雖然說還沒到那一步,但就目前這情形來看,也沒什麼差別了。一屋子人都跟着唉聲嘆氣淌眼抹淚,誰也沒有個正經的主意。

夜深後,大家知道圍坐在一起也沒什麼用便各自散了去。

畢氏愁眉苦臉的打發小兒子和女兒也各自去睡下,自己也收拾一下準備去睡,卻聽見院門一響,似是有人進來了,於是她又趕緊的把衣衫扣好,出門去看。

“你個逆子!”畢氏看清來人後立刻轉身拎了一把笤帚一邊罵着一邊朝着來人砸了過去,“你還知道回來!你爹都被你氣死了!”

畢甲申一邊躲着一邊嘆道:“娘唉!這真的不能怨我!真的不能怨我!你聽我解釋啊!”

“解釋什麼?有什麼好解釋的?!你個混賬東西!你給我滾出去!滾!”畢氏說着,又去尋別的東西往畢甲申身上砸。

“娘!娘!你小點聲,別再把我爹給氣到了!”畢甲申忙上前去抓住畢氏的手,苦着臉勸道,“娘啊!我也是沒辦法!我也是爲了咱們一家人着想啊!”

“你想什麼?你是嫌你爹和我死的慢了!”畢氏被兒子抓着雙手掙脫不開,只得憤憤的罵道。

“他們答應給我們嘉和樓兩成的股!”畢甲申在畢氏的耳邊低聲喝道,“娘!兩成的股!然後再請爹回去做掌勺大廚!”

饒是畢氏,也被這話給砸的暈頭轉向,半晌纔回過神來:“誰?誰答應的?”

“自然是嘉和樓的新東家。”畢甲申見她娘被這事兒砸暈了,便漸漸地鬆開了雙手開始講道理:“娘啊!我爹跟着顏家幹了大半輩子了,到頭來得到了什麼?顏老爺子活着的時候,一年也不過給我們千把兩銀子!我們一家人都被他呼來喝去的當奴才使喚!到頭來,他兒子痛快的賭了一把,一切都成了空!我們連根兒毛都摸不到啊!”

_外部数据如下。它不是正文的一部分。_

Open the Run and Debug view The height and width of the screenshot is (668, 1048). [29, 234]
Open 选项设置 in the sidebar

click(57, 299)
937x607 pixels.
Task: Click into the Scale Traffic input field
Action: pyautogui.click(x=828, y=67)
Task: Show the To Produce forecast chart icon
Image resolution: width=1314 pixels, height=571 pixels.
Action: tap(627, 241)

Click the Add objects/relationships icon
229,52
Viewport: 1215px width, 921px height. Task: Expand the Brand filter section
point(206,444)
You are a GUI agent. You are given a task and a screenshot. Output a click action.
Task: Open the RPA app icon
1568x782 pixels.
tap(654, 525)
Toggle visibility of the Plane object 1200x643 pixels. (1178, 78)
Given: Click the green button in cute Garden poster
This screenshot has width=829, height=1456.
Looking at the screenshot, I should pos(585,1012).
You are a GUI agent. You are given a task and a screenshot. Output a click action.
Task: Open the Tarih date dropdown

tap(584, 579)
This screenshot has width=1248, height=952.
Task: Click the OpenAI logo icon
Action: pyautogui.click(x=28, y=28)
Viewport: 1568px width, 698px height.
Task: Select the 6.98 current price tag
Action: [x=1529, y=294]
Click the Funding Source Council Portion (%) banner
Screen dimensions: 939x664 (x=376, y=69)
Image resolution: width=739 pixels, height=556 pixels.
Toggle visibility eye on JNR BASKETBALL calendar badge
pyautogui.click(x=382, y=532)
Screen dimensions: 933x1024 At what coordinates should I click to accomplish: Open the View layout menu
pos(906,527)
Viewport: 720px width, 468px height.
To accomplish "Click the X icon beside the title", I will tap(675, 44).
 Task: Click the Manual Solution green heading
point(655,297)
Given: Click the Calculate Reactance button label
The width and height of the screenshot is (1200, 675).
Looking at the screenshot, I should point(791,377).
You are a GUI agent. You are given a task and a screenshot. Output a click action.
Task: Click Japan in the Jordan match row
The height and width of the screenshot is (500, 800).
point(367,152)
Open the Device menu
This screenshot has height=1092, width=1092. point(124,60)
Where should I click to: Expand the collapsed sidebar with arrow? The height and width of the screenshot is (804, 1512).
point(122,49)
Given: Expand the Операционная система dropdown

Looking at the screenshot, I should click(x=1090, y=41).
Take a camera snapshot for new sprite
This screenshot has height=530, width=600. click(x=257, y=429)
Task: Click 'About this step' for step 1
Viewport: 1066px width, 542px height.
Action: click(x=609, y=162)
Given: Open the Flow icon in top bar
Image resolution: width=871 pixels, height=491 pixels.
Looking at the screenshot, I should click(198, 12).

“混賬!”畢氏聞言,擡手給了畢甲申一記耳光,罵道:“一日爲師,終身爲父!你爹跟老爺子面前那是磕了頭敬了師傅茶的!再說,當初你爹和你奶奶他們逃難來到京城,若不是老爺子收留,他們能不能活下來都兩說呢!這救命之恩大於天!”

畢甲申用舌頭頂了頂*辣的臉頰,點頭應道:“是是!您老說的有道理!救命之恩是大於天!可事情到了今天,咱們一家子當牛做馬這麼多年也還的差不多了吧?我的親孃哎!俗話說,識時務者爲俊傑!你看看現在這形式,邵大人對顏文臻是勢在必得,他只是想叫顏文臻跟了他,又不是真的想要她的命!這案子,只要邵大人肯出面,肯定會有轉機,我這也是變着法的救顏文臻出苦海啊!你看,連胡太醫都倒戈了!爲什麼呀?這胳膊擰不過大腿啊!”

“你給我滾!”畢氏氣得喘不過氣兒來,顫抖着手指着門口,“滾!我沒你這個兒子!你喪盡天良!”

“娘!你怎麼這麼固執!”畢甲申跺腳道:“白家已經跟顏文臻退了婚約,難道顏文臻這輩子就不嫁人了?她跟了邵大人有什麼不好?邵家那可是名門望族!邵家老大人是堂堂二品天官!用腳趾頭想一想,人家邵大人也比白少瑜強一百倍!”

“可他是逼死老太爺的兇手!如果不是他,老太爺怎麼會死的那麼慘!顏家怎麼會這麼慘!”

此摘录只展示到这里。